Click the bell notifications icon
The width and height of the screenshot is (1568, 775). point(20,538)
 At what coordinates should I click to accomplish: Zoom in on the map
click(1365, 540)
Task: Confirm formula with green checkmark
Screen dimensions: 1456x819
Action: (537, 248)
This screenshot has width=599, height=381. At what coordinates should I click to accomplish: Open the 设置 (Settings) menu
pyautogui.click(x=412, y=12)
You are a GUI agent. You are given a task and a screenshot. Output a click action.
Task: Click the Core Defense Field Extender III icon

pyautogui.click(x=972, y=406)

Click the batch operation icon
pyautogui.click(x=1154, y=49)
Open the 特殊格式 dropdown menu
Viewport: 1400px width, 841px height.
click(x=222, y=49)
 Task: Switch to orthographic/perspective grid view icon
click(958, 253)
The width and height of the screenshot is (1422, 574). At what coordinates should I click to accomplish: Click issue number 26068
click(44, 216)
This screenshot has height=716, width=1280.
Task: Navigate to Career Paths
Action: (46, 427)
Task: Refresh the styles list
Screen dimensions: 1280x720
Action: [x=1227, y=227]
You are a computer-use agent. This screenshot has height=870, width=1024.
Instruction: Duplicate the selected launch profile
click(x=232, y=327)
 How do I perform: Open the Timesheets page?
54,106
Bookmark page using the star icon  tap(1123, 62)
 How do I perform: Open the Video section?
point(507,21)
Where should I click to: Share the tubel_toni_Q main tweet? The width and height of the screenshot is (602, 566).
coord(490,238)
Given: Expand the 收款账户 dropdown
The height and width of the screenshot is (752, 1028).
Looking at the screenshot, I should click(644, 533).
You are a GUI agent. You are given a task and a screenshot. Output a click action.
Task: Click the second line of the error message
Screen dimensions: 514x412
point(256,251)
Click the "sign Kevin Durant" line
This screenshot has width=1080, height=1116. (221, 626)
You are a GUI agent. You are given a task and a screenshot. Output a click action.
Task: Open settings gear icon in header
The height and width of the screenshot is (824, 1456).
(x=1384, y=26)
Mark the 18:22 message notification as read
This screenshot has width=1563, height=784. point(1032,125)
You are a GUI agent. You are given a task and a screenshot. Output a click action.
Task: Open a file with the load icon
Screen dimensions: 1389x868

┄┄┄┄┄┄┄┄┄┄

_Stated goal_
Put every line of the data above into a Markdown table with the columns "Row" and "Line", numbering the rows and omitting blank lines.

_The output_
| Row | Line |
|---|---|
| 1 | Click the bell notifications icon |
| 2 | The width and height of the screenshot is (1568, 775). point(20,538) |
| 3 |  At what coordinates should I click to accomplish: Zoom in on the map |
| 4 | click(1365, 540) |
| 5 | Task: Confirm formula with green checkmark |
| 6 | Screen dimensions: 1456x819 |
| 7 | Action: (537, 248) |
| 8 | This screenshot has width=599, height=381. At what coordinates should I click to accomplish: Open the 设置 (Settings) menu |
| 9 | pyautogui.click(x=412, y=12) |
| 10 | You are a GUI agent. You are given a task and a screenshot. Output a click action. |
| 11 | Task: Click the Core Defense Field Extender III icon |
| 12 | pyautogui.click(x=972, y=406) |
| 13 | Click the batch operation icon |
| 14 | pyautogui.click(x=1154, y=49) |
| 15 | Open the 特殊格式 dropdown menu |
| 16 | Viewport: 1400px width, 841px height. |
| 17 | click(x=222, y=49) |
| 18 |  Task: Switch to orthographic/perspective grid view icon |
| 19 | click(958, 253) |
| 20 | The width and height of the screenshot is (1422, 574). At what coordinates should I click to accomplish: Click issue number 26068 |
| 21 | click(44, 216) |
| 22 | This screenshot has height=716, width=1280. |
| 23 | Task: Navigate to Career Paths |
| 24 | Action: (46, 427) |
| 25 | Task: Refresh the styles list |
| 26 | Screen dimensions: 1280x720 |
| 27 | Action: [x=1227, y=227] |
| 28 | You are a computer-use agent. This screenshot has height=870, width=1024. |
| 29 | Instruction: Duplicate the selected launch profile |
| 30 | click(x=232, y=327) |
| 31 |  How do I perform: Open the Timesheets page? |
| 32 | 54,106 |
| 33 | Bookmark page using the star icon  tap(1123, 62) |
| 34 |  How do I perform: Open the Video section? |
| 35 | point(507,21) |
| 36 | Where should I click to: Share the tubel_toni_Q main tweet? The width and height of the screenshot is (602, 566). |
| 37 | coord(490,238) |
| 38 | Given: Expand the 收款账户 dropdown |
| 39 | The height and width of the screenshot is (752, 1028). |
| 40 | Looking at the screenshot, I should click(644, 533). |
| 41 | You are a GUI agent. You are given a task and a screenshot. Output a click action. |
| 42 | Task: Click the second line of the error message |
| 43 | Screen dimensions: 514x412 |
| 44 | point(256,251) |
| 45 | Click the "sign Kevin Durant" line |
| 46 | This screenshot has width=1080, height=1116. (221, 626) |
| 47 | You are a GUI agent. You are given a task and a screenshot. Output a click action. |
| 48 | Task: Open settings gear icon in header |
| 49 | The height and width of the screenshot is (824, 1456). |
| 50 | (x=1384, y=26) |
| 51 | Mark the 18:22 message notification as read |
| 52 | This screenshot has width=1563, height=784. point(1032,125) |
| 53 | You are a GUI agent. You are given a task and a screenshot. Output a click action. |
| 54 | Task: Open a file with the load icon |
| 55 | Screen dimensions: 1389x868 |